The new deal, announced on Monday, has Cobham continuing to supply pilots and cabin crew for QantasLink’s fleet of 20 717s, as well as line maintenance engineering services in some locations.
Cobham said in a statement to the London Stock exchange the 10-year contract was worth A$1.2 billion.
QantasLink chief executive John Gissing said Cobham was an “expert operator” of the 717 in Australia.
“I’m pleased they will continue to provide safe operations and exceptional service to our customers in line with Qantas standards,” Gissing said in a statement.
“Cobham has also shown a commitment to deliver further efficiencies that align with the Qantas Group’s Transformation program.”
In addition to serving regional routes mainly in Western Australia, Queensland, the Northern Territory and to Canberra, Qantas has in recent years utilised the 717 fleet on other capital city services, such as Hobart to Melbourne and Sydney, and Adelaide to Sydney.

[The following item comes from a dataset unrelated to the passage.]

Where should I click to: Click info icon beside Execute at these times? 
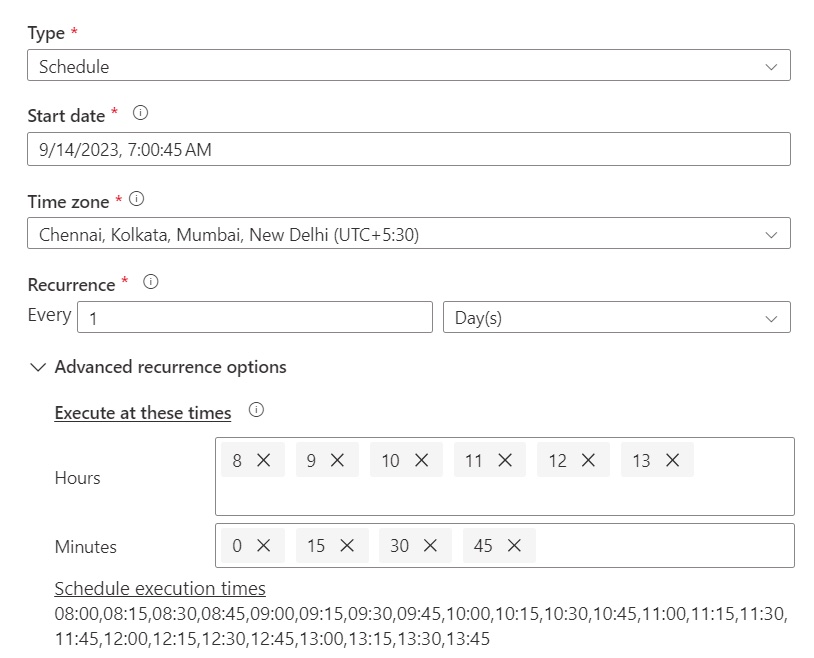point(256,411)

Cobham has flown 717s for QantasLink since 2005 and the company’s chief executive Peter Nottage said he was delighted to be able to extend the relationship with the regional wing of Qantas for a further 10 years.
“Qantas is a very important and long term customer for Cobham and this is a significant contract extension, providing a valuable contribution and scale to our overall commercial passenger flying operations in Australia through 2026,” Nottage said in the Cobham statement to the London Stock Exchange.

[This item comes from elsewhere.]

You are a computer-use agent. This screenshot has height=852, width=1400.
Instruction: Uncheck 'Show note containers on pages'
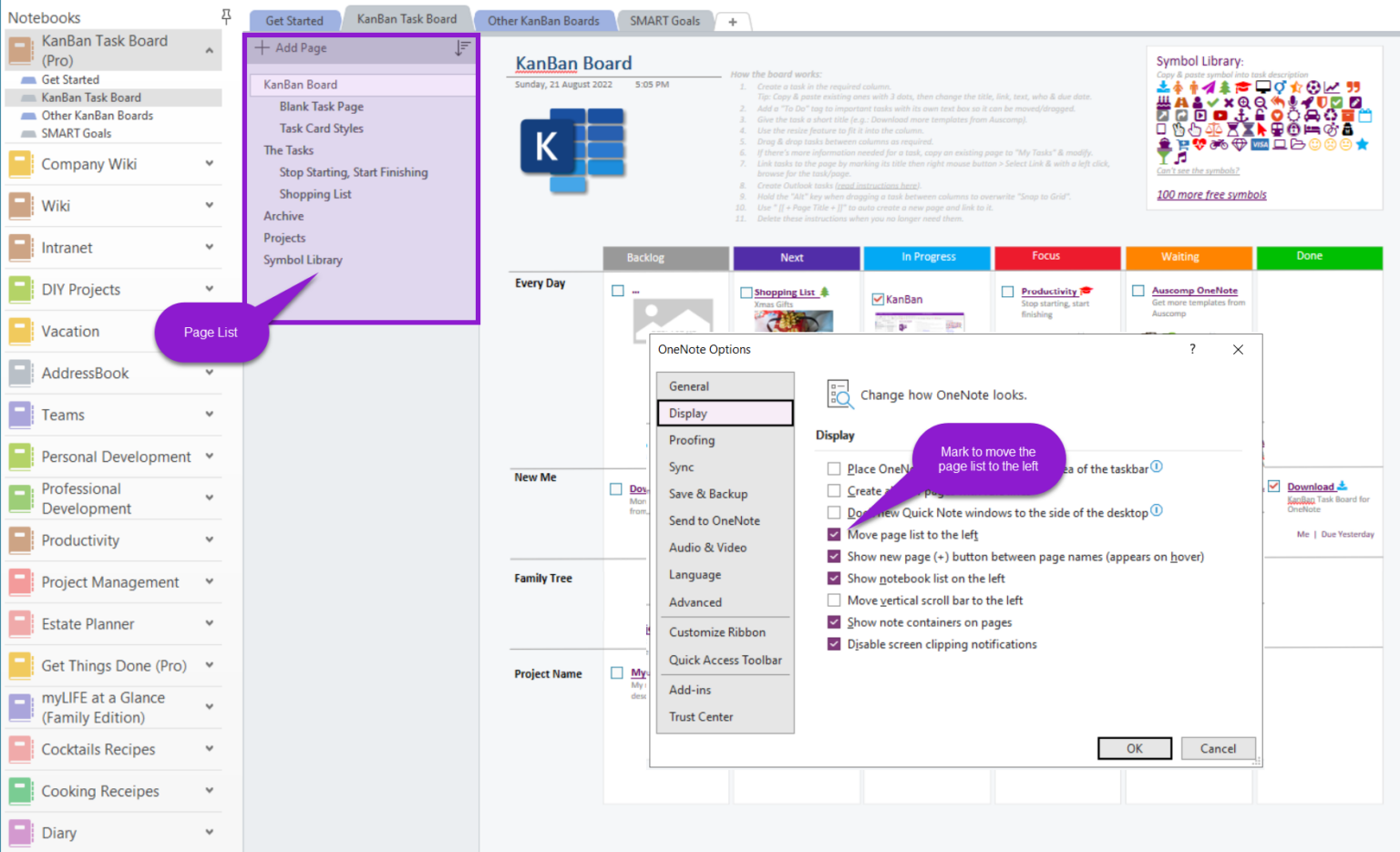(x=834, y=621)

The Qantas-Cobham relationship stretches back 25 years, given Cobham previously flew BAe-146 aircraft for QantasLink.
Cobham previously also performed heavy maintenance work on QantasLink’s 717s at its Adelaide base. However, Qantas took back that work in 2015 when it established a 717 heavy maintenance base in Canberra.
Qantas chief executive Alan Joyce said recently the airline was looking to buy the 717s it currently had on lease as those leases expired and was on the lookout for further acquisitions in what was a scarce market.

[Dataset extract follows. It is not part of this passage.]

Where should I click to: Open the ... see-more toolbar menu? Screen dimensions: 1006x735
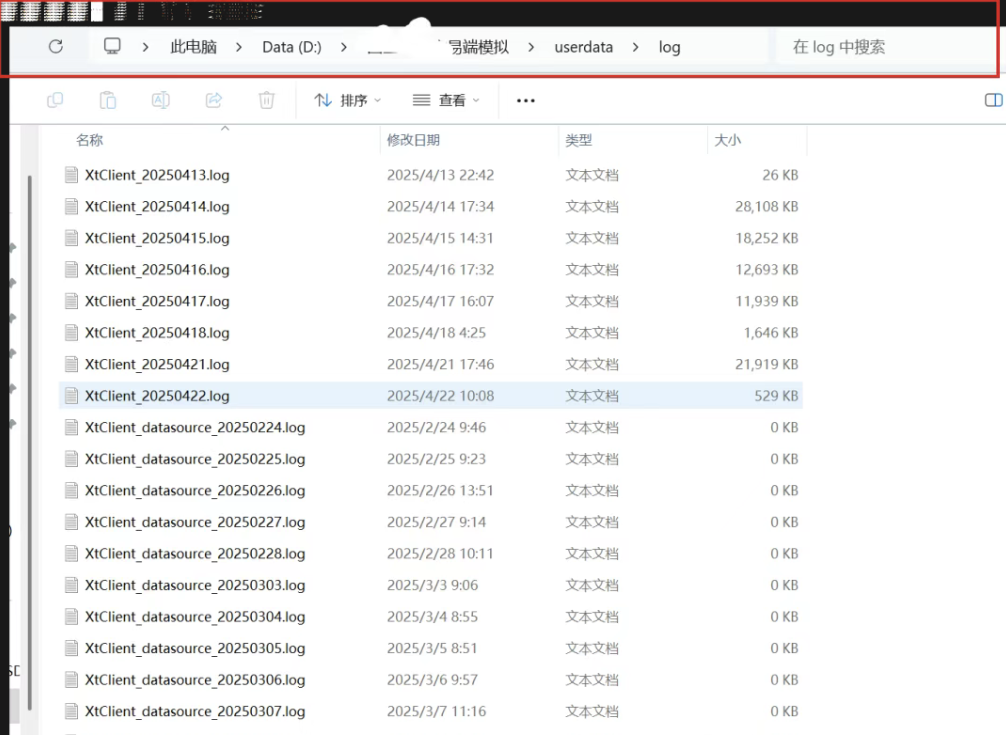[525, 100]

“We’ve been out there hunting for more,” Joyce told reporters on the sidelines of the International Air Transport Association (IATA) annual general meeting in Dublin in early June.
“They are a great aircraft. If there was a possibility of getting a few more of them, we’d be keen on them.
And while Joyce said he was open to the possibility of Embraer E-jets or Bombardier CSeries being the answer to the eventual replacement for the 717 or Fokker 100, that call won’t have to be made for a while.
“Obviously we are keeping an eye on the Embraers, the CSeries. They have the potential to be longer-term replacements but we are a long way away before we have to replace the 717s and the F100s,” Joyce said.
“The F100s have very low utilisation. That’s going to continue, that’s why we bought them. The capital costs are low. We believe that they have a good life ahead of them. We are actually buying 717s. We obviously believe they have a long life as well.”